John: It’s not like we’ve ever stopped.

FPI: Good point – although there is something extra-special about having a Wagner-Ezquerra team-up for this special tale at this time. Like most fans I’ve picked up little hints and fragments to the history of Dredd’s world over the years, starting right back with the Cursed Earth epic in the 70s where he comes across Robert Booth, the last president of the United States, which I think is the first time we got a glimpse of the events which had brought the Judges to power. Birthdays and anniversaries are often a time for reflection as well as celebration – did the impending 30th anniversary of 2000AD play any part on your decision to embark on this story now?

John: That wasn’t a motivation, but just like the comic I’m not getting any younger, so if I was going to do it, it had to be fairly soon.

FPI: Is this something you’ve wanted to do for a while?

John: It’s been crying out to be done for a long while, that’s certain.
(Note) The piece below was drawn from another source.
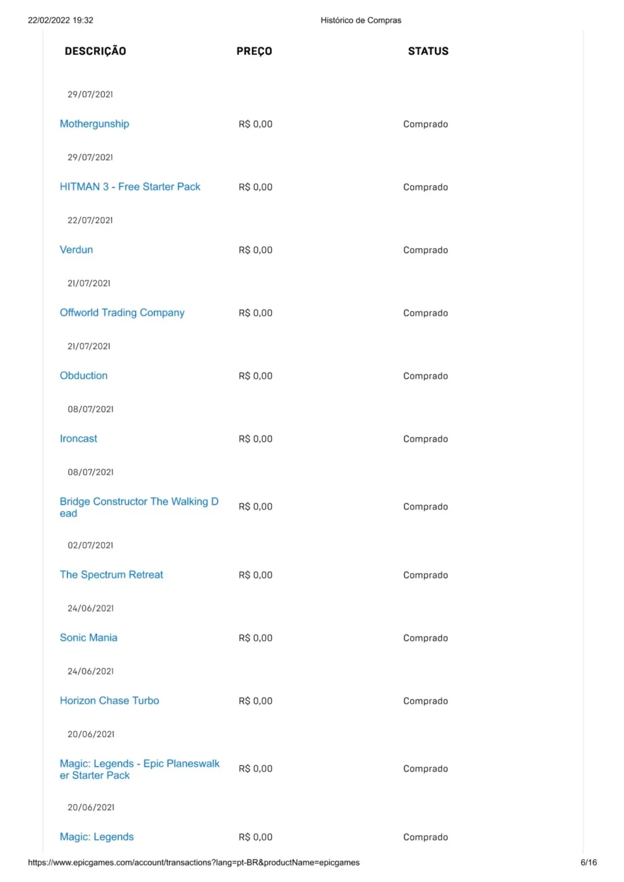The image size is (624, 882).
Task: Open the Mothergunship purchase link
Action: click(x=95, y=124)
I’ve always been fearful of tackling it because of the level of difficulty. I’m fairly pleased with the result but no doubt readers will soon let me know where I went wrong.
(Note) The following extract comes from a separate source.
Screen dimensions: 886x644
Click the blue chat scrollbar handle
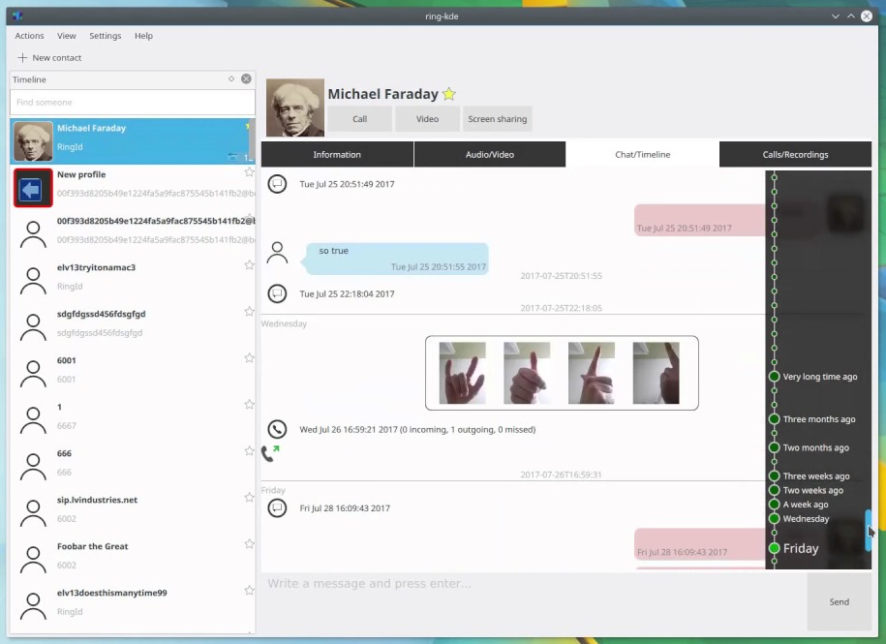tap(868, 530)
FPI: Will you be exploring the mythos of Dredd as well as the history of his world?

John: It’s all in there. The real trick was to make sense of the seeming contradictions, fill in the history and still tell an entertaining story. There will be quite a few surprises along the way. Hop on for the ride.
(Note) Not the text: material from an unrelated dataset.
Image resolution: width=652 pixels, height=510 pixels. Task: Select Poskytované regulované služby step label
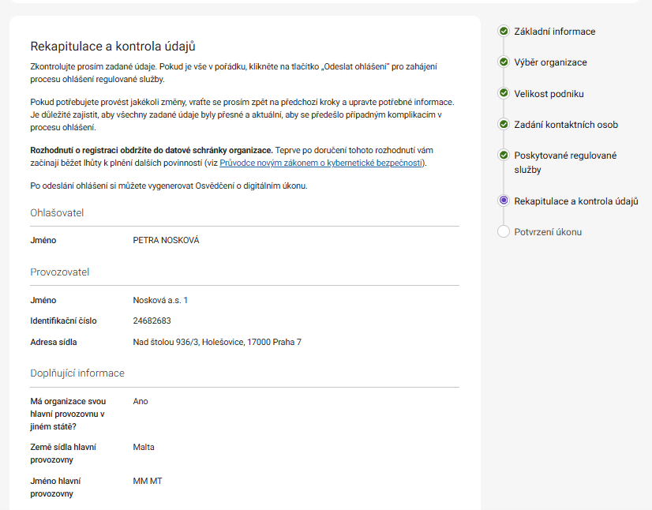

FPI: Already jumped on my Lawmaster and following you down the trail. You have had many notable successes in your career, having written work as diverse as the brilliant Bogie Man (with Alan Grant) and you’ve seen your History of Violence turned into an acclaimed movie by David Cronenberg. And yet the long arm of the law has reached out to you once more – what is it about Dredd that brings you both back to him again?

John: I feel very much at home with the character. There’s a lot of Dredd in me, I guess – not least my desire to shoot a lot of people.

FPI: Well, most folks have days like that and it is hard to resist switching to hi-ex sometimes. We’re just at the start of the tale right now, with Dredd forming a posse to find Fargo’s body. Naturally you can’t give away too much at this point, but can you tell us anything about what we can look forward to as Origins progresses?

John: Shocking revelations, white hot action, twists and turns, all the fun of the fair. I hate to spoil a story by signposting it. Better to leave the details to the reader to discover. There’s enough speculation as it is without throwing in a few more hints.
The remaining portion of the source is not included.